Early childhood education is a factor in later success at school. Fifteen-year-old students who had attended at least one year of pre-school education perform better on the OECD’s Programme for International Student Assessment (PISA) survey than those who did not, even after accounting for their socio-economic backgrounds.

PISA research also shows that the relationship between pre-school attendance and later school performance tends to be stronger in school systems with a longer duration of pre-school education, smaller student-to-teacher ratios in pre-school, and higher public expenditure per pre-school child.

The new figures show that Australia spends only 0.1 per cent of GDP on pre-school education, compared with an average of 0.6 across the OECD and 0.8 per cent or more in Chile, Denmark, Iceland, Latvia, Luxembourg, Slovenia, Spain and the Russian Federation. The comparatively low aggregate spending in Australia reflects early childhood education programmes typically starting at a later age and being shorter in duration.

Publicly-funded pre-school education tends to be more strongly developed in the European than the non-European countries of the OECD. In Europe, the concept of universal access to education for 3-6 year-olds is generally accepted.

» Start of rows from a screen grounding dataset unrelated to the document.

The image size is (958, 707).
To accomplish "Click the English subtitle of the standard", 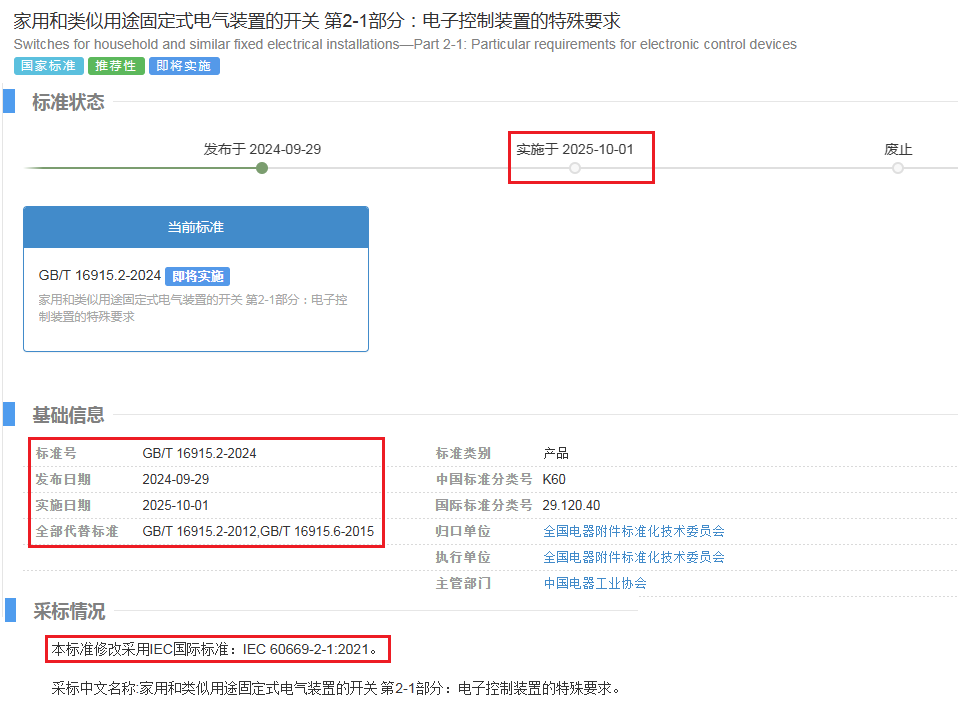I will coord(405,44).
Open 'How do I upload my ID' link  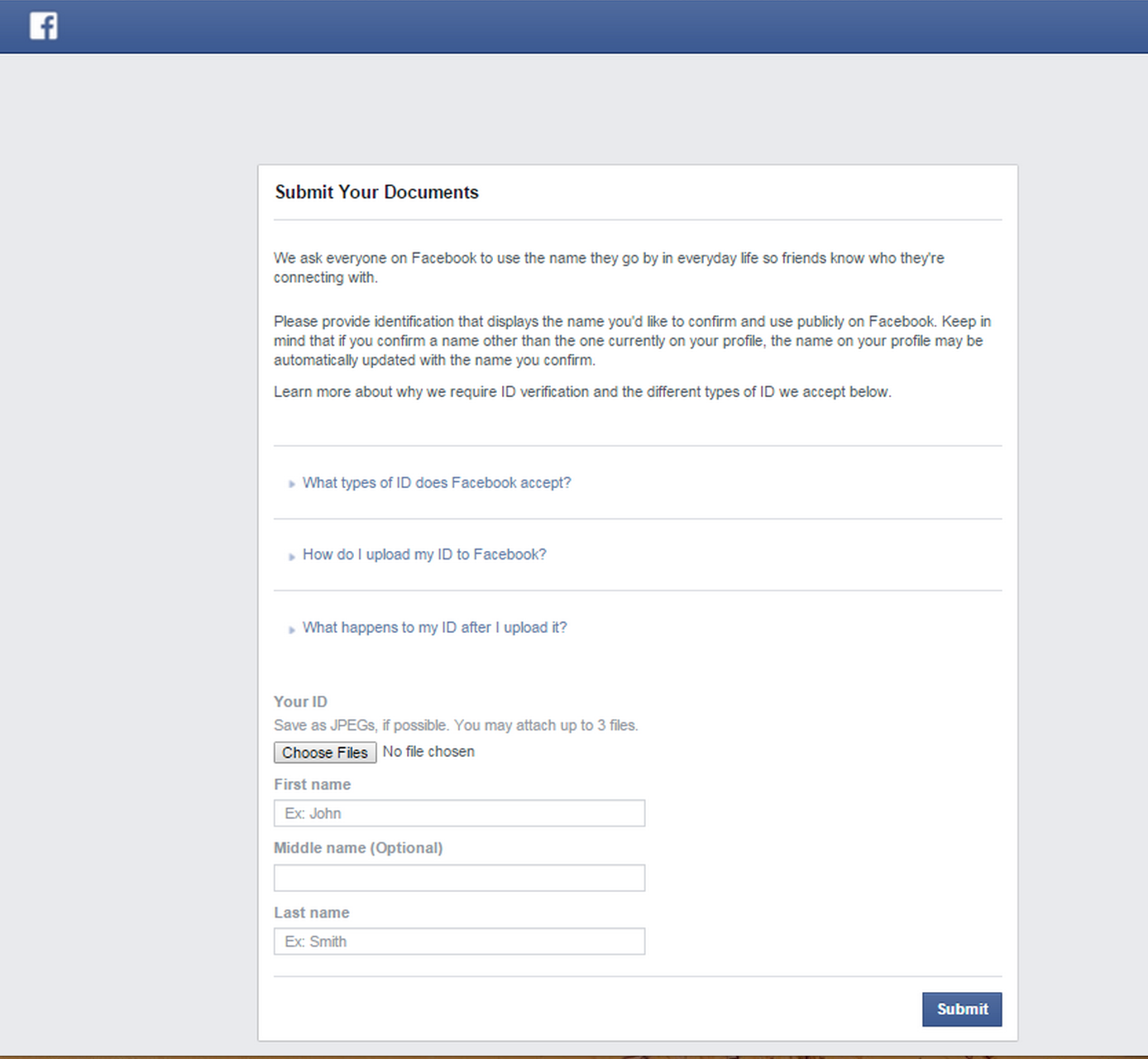click(423, 554)
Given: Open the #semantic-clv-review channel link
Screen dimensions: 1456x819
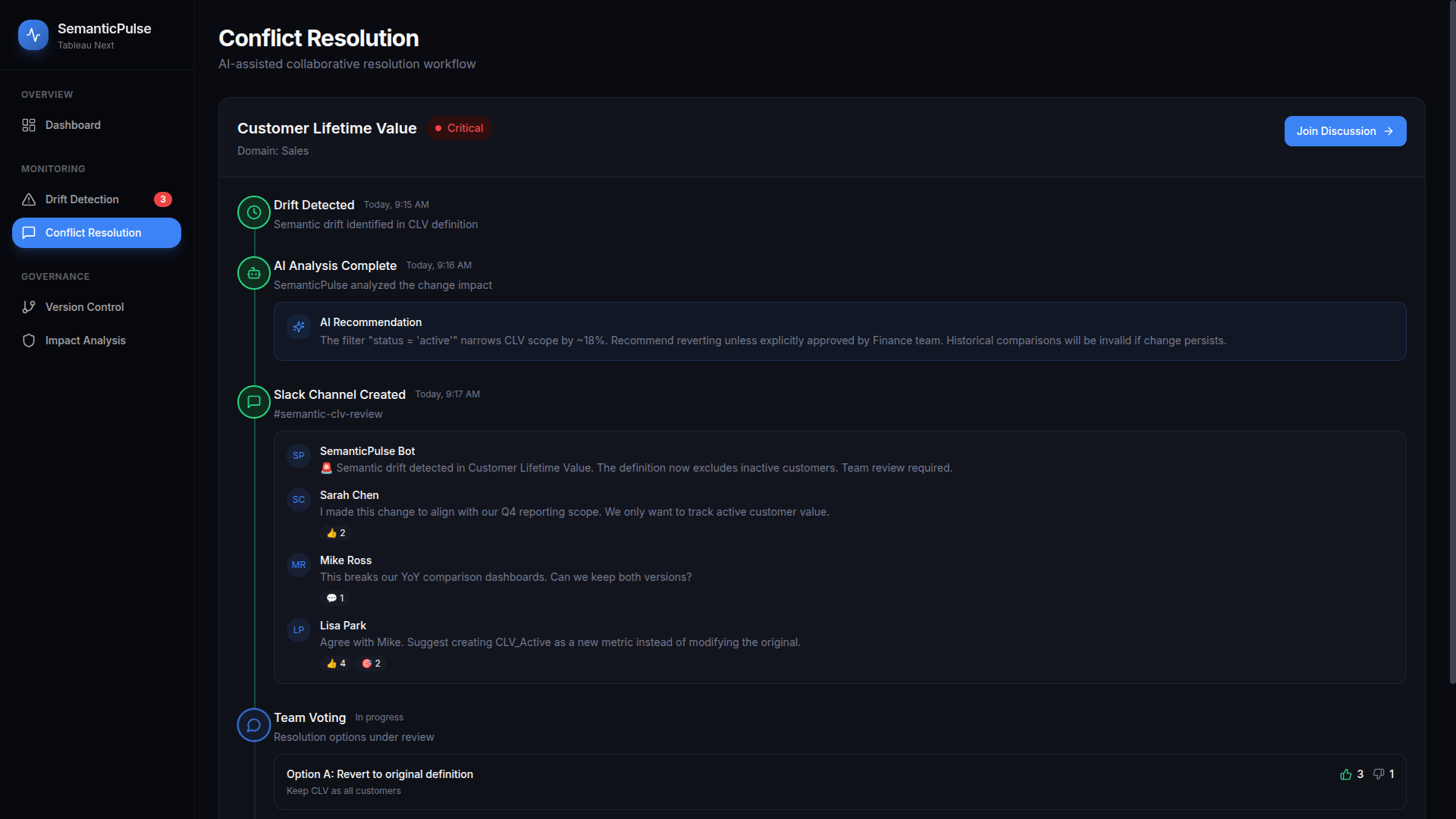Looking at the screenshot, I should 328,414.
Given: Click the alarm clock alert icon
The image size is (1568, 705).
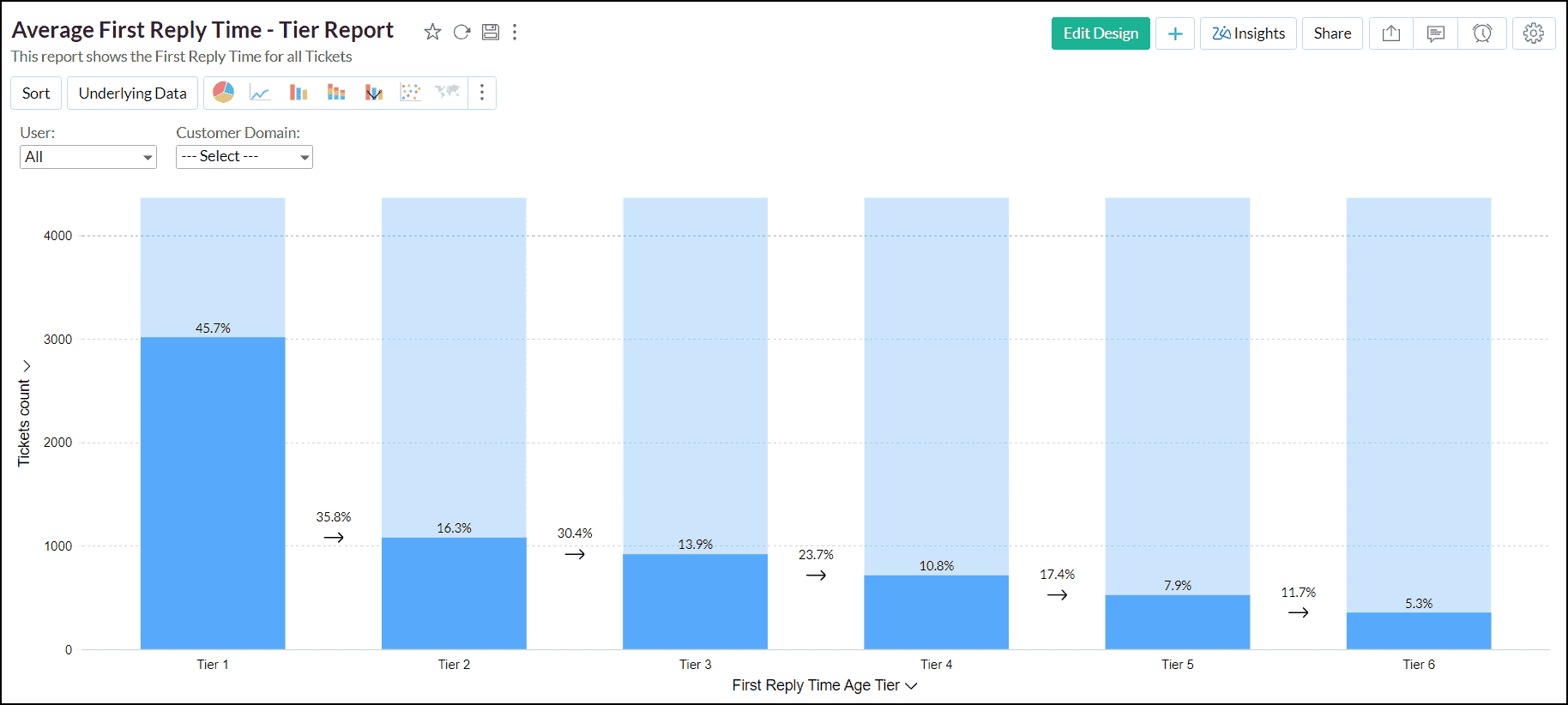Looking at the screenshot, I should pos(1481,33).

Most countries in this region provide all children with at least two years of free, publicly funded pre-school education.

Pre-school education in Australia is much more dependent on private than public funding. Fifty-five per cent of expenditure on pre-school comes from private sources and 45 per cent from public funding. In contrast, across OECD countries most spending on pre-school education comes from public funding: 81 per cent compared to 19 per cent from private funding. The dependence on private funding in Australia is the equal highest with Japan in the OECD.

Increasing participation in pre-school education in Australia is a national goal. Governments have agreed to provide universal access to pre-school for children in the year before they commence school under a national partnership agreement. Under the agreement, the Australian Government provided over $1 billion to the states and territories over seven years to 2014-15. This has made a difference by increasing pre-school enrolment, but there is a long way to go to achieve universal pre-school education.

Future Federal funding of pre-school education is under a cloud. The Abbott Government has only extended the current funding agreement to the end of 2015. Further funding for pre-school education is dependent on the outcome of a review of early childhood education being conducted by the Productivity Commission.

The Commission published a draft report in July. It recommends that governments should maintain pre-school program funding as a priority area. It said that the National Partnership Agreement on Universal Access to Early Childhood Education has been a major factor in boosting pre-school attendance across the country in recent years and this should be maintained. Its final report is due at the end of October.